- **Prompt**
Your answer should be the lines below from the one with "Development (355, 427)" to the one with "Donncha O Caoimh (a11n) (215, 354)", both included, given again exactly and with nothing added.

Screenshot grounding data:
***

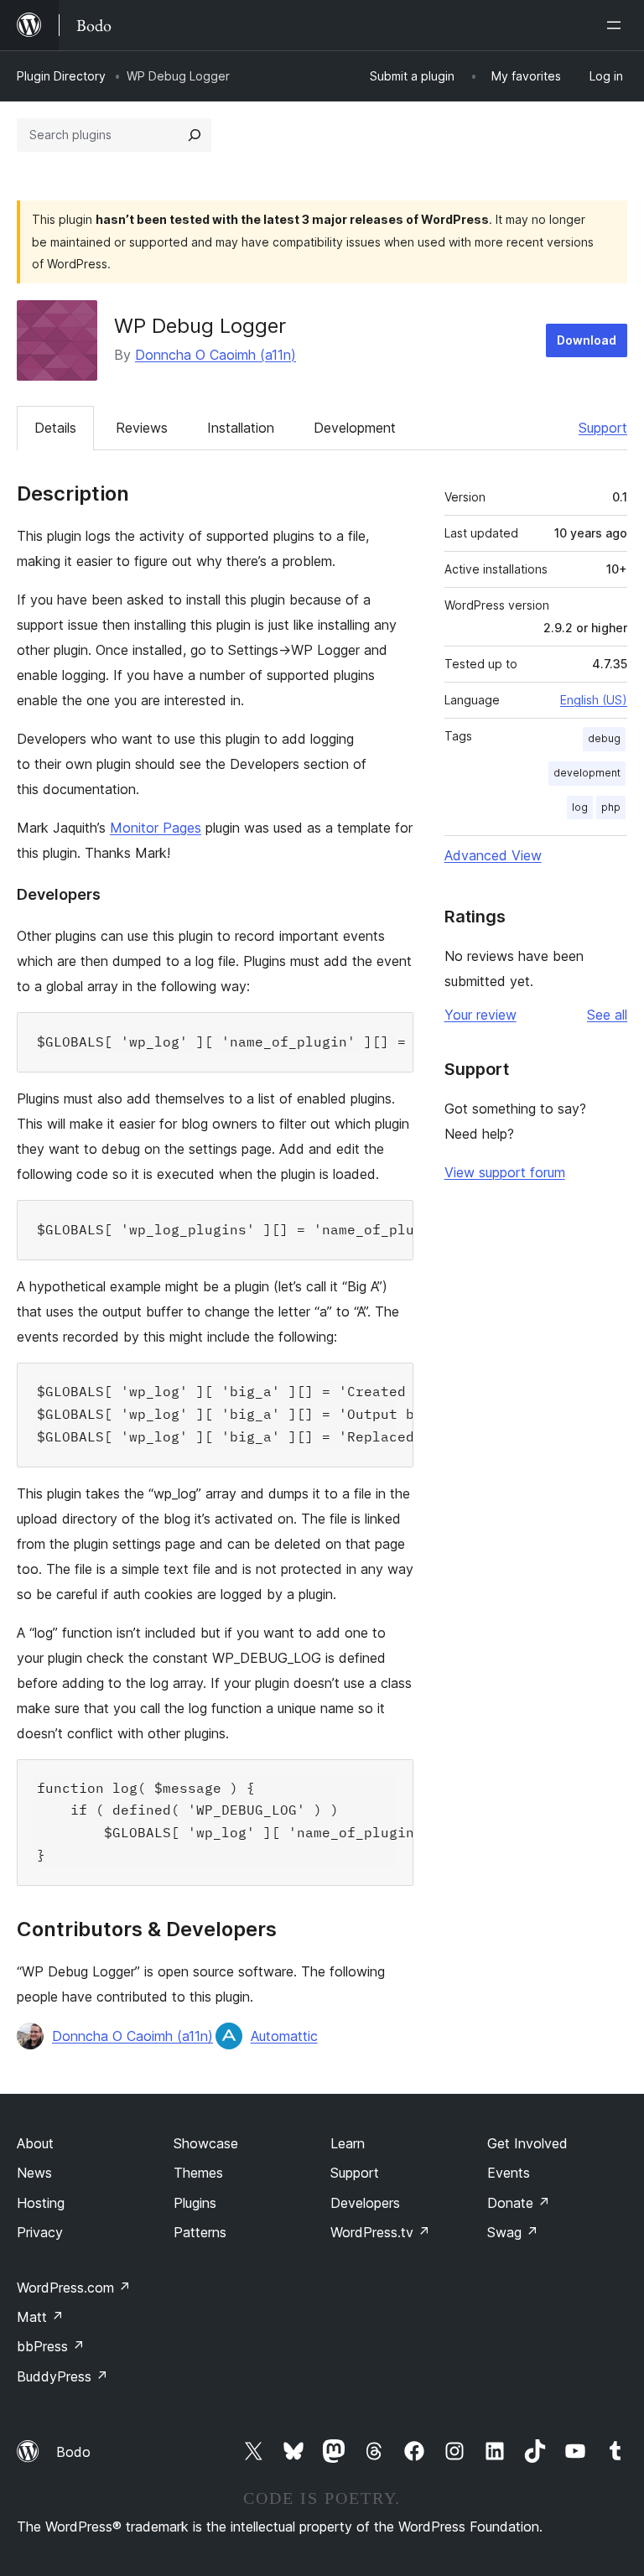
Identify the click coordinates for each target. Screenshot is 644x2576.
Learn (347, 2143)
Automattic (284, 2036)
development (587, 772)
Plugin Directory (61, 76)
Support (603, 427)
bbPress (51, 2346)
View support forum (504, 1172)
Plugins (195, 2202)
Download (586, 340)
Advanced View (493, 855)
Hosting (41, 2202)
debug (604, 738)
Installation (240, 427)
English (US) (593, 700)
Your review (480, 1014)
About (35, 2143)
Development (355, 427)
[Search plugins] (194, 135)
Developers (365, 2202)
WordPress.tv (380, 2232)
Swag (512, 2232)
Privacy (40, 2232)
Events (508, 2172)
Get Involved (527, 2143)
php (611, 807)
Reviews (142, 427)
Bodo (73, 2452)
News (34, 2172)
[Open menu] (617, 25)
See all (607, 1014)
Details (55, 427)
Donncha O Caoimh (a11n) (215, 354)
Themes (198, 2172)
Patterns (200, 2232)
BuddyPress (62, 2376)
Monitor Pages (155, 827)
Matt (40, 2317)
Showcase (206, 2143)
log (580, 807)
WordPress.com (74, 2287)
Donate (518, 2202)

***

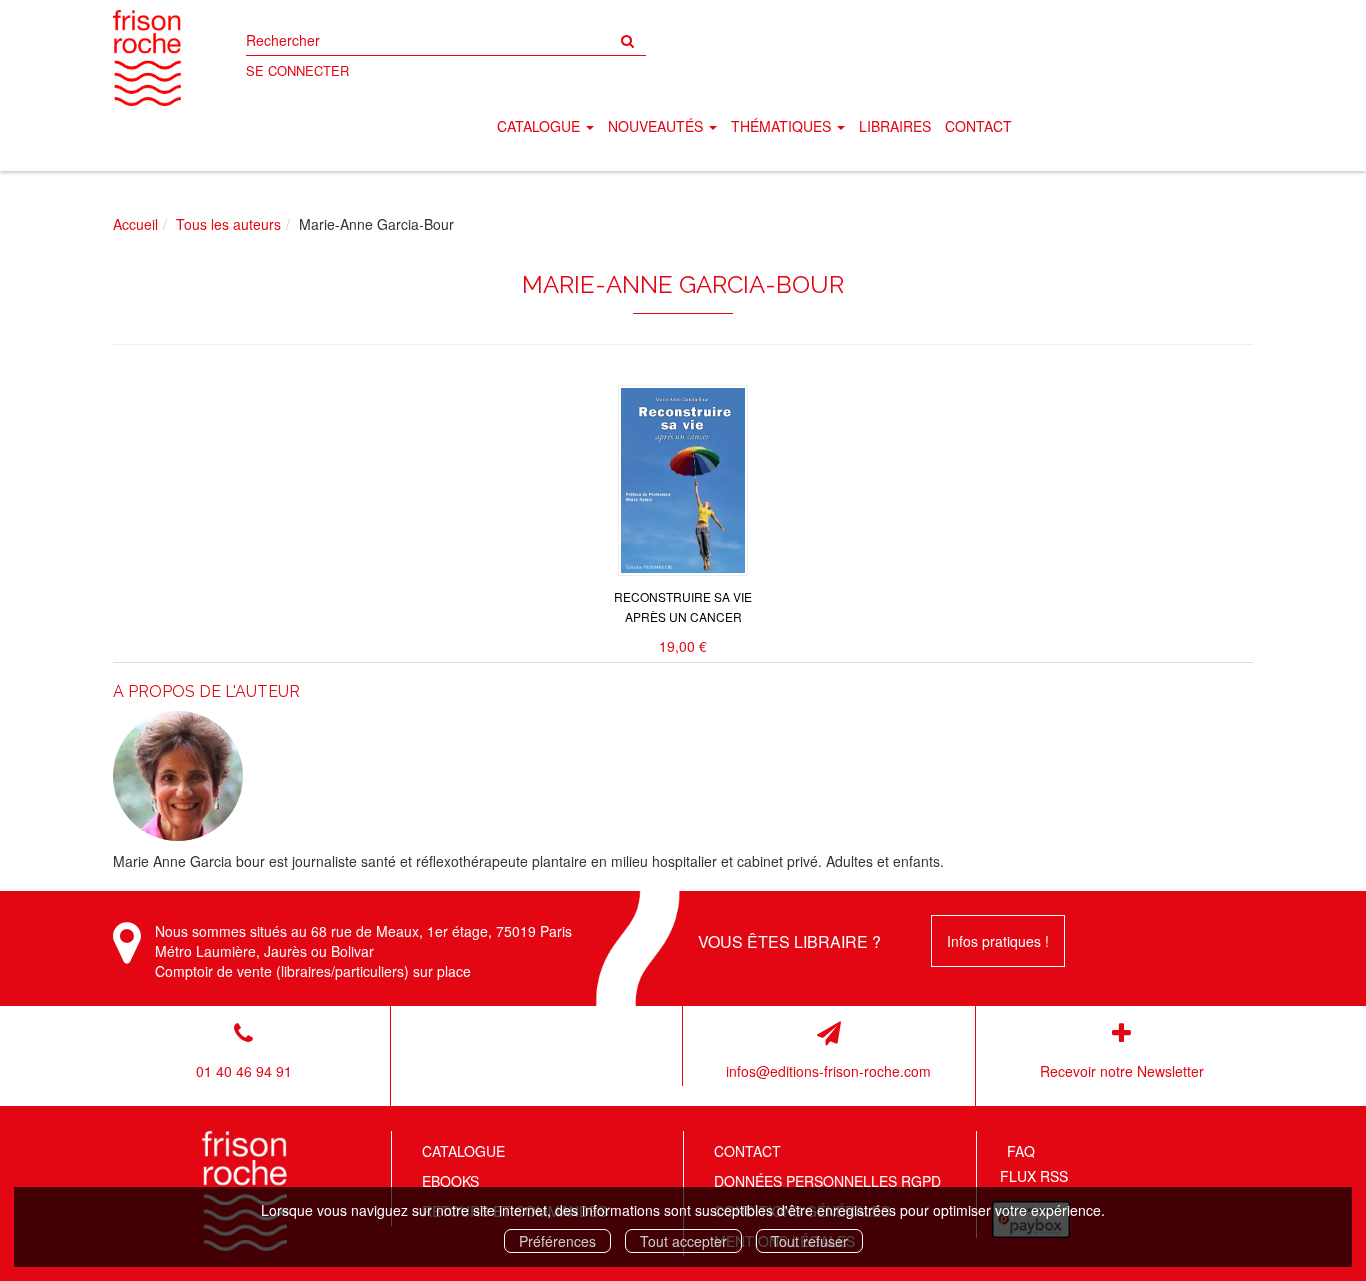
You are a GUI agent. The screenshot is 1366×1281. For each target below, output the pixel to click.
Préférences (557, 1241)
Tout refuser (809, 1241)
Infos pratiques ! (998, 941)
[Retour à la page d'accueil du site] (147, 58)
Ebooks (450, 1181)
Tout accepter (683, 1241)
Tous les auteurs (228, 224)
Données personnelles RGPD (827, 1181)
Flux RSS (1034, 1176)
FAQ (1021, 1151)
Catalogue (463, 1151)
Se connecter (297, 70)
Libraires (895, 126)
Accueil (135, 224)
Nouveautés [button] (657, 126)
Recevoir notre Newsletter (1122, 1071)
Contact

***

- **Response box**
Development (355, 427)
[Search plugins] (194, 135)
Developers (365, 2202)
WordPress.tv (380, 2232)
Swag (512, 2232)
Privacy (40, 2232)
Events (508, 2172)
Get Involved (527, 2143)
php (611, 807)
Reviews (142, 427)
Bodo (73, 2452)
News (34, 2172)
[Open menu] (617, 25)
See all (607, 1014)
Details (55, 427)
Donncha O Caoimh (a11n) (215, 354)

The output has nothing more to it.